1. Dog Awareness: That little phrase packs a lot of punch! Dog awareness starts with educating yourself on the basics of canine communication. It continues with seeking to be well-informed about our canine companions. If your knowledge comes from tv “experts”, your neighbor, and personal opinions, then you’ve got some more investigating to do. Dog behavior is a science. There are numerous myths and hypothetical postulations that have sadly spread like wildfire over the years. If you’re still in the dark ages believing dogs are trying to dominate their human families and be the pack leader, then that’s a good place to start looking into recent scientific discoveries. Everyone benefits from continuous growth in dog awareness.
2. Dog Advocacy: I hope you won’t be able to continue business as usual once you begin increasing your dog aware skills, and have a better understanding of man’s best friend. The humane thing to do is start advocating for, at the least, your own dog. When you recognize distress, fear, nervousness, anxiety, etc., then do your best to appropriately guide your dog. Don’t rely on their remarkable tolerance to prevent growls, snaps, snarls and bites. Kindly remove them, or the stressors that cause discomfort. You can go a step further and enlist a positive reinforcement trainer or veterinary behaviorist to guide you in improving your dog’s emotional responses.
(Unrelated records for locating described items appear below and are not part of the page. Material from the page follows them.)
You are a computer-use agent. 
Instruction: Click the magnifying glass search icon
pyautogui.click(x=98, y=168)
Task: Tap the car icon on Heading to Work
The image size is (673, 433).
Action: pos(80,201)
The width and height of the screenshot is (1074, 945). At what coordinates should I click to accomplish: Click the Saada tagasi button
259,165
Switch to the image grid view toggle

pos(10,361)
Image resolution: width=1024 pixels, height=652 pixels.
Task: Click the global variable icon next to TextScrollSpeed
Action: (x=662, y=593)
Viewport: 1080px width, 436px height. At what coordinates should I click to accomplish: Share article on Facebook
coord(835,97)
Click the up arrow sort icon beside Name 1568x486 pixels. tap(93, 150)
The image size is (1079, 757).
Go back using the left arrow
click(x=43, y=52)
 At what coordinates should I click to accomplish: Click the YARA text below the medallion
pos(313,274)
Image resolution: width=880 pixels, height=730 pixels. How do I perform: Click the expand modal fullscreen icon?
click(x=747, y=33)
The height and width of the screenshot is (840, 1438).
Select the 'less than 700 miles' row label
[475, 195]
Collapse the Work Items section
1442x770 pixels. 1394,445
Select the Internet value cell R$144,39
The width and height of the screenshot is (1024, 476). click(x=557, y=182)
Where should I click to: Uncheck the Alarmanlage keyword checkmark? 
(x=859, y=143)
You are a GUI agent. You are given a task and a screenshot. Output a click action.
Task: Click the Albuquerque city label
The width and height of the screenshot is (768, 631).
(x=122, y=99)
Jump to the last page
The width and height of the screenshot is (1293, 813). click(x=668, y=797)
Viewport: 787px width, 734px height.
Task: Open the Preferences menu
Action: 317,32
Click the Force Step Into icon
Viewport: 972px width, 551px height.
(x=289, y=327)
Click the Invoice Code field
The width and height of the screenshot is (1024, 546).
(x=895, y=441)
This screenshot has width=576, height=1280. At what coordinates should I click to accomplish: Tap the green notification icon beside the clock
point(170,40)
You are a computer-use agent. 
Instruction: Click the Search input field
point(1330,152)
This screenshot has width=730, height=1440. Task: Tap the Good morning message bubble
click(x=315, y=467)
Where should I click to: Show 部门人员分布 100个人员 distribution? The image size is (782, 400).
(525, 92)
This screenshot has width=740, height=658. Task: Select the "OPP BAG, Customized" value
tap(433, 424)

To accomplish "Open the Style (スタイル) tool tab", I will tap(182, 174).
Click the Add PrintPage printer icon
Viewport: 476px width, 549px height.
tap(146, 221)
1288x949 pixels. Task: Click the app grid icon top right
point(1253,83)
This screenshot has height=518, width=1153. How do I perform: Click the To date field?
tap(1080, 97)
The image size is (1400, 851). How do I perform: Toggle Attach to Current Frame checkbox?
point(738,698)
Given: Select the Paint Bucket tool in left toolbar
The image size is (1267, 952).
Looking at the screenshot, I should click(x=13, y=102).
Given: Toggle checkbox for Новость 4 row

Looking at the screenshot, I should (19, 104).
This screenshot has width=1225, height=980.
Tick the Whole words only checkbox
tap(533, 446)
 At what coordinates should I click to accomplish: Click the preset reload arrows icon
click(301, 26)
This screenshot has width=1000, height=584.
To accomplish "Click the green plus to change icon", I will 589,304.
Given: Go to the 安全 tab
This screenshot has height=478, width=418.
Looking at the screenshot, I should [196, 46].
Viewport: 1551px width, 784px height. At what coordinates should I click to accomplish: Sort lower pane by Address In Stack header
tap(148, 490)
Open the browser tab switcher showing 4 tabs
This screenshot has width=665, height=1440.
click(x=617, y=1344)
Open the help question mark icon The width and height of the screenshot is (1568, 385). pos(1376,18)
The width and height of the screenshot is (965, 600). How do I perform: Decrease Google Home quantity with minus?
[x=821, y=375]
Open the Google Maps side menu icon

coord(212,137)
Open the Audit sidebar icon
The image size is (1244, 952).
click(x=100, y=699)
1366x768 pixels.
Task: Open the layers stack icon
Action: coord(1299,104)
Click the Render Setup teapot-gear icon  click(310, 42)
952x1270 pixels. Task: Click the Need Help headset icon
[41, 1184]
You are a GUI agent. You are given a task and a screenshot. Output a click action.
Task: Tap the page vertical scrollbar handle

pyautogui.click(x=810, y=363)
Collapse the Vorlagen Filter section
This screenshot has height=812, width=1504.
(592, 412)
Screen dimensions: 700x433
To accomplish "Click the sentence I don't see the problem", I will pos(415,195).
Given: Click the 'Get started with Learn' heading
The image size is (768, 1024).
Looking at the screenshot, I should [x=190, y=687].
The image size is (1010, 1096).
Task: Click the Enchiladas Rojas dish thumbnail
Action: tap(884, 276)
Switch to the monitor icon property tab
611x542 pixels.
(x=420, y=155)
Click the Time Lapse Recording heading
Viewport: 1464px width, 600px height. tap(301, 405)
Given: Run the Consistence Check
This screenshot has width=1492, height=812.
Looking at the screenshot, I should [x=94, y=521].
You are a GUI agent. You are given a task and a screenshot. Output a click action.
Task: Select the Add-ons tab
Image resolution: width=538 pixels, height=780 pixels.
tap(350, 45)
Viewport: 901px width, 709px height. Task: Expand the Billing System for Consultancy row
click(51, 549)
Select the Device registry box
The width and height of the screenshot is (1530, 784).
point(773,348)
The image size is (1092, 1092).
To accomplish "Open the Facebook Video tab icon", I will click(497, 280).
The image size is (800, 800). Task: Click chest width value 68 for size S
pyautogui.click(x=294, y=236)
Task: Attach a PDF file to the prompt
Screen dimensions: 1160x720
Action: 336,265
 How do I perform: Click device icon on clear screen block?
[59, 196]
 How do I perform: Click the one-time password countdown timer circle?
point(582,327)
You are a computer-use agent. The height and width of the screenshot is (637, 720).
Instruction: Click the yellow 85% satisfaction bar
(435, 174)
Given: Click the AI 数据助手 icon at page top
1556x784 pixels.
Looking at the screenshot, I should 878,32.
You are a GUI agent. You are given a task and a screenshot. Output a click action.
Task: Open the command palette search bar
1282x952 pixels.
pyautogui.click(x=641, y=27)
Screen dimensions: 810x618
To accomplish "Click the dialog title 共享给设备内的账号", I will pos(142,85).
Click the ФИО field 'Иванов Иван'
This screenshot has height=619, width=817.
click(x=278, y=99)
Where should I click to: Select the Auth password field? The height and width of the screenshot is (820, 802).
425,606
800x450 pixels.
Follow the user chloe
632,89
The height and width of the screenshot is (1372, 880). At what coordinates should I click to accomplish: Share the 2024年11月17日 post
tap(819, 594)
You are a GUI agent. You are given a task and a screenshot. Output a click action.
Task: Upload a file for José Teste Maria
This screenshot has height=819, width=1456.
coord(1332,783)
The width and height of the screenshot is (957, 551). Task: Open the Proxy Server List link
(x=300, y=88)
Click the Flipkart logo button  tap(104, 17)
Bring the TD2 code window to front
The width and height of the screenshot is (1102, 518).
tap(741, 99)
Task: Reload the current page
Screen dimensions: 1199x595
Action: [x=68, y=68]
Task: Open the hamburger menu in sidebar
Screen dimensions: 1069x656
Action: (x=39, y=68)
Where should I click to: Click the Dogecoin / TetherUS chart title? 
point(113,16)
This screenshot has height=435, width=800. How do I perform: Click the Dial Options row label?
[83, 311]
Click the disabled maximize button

3. Responsible Pet Ownership: This not only includes providing for the basic needs of your pet, but also forming realistic expectations. All dogs have teeth. All dogs can bite. Expecting your dog to tolerate consistent distressful situations without repercussion is irresponsible. Even our good family dogs can snap or bite when their tolerance levels are exceeded, combined, or overlooked. If you already have a dog that exhibits aggression, fearfulness, reactivity, etc., then you should take precautions to ensure the safety of your pet and others.
Pursuing the above goals will not only aid in the prevention of dog bites in your community, but also put us on a better path to becoming dogs’ best friends.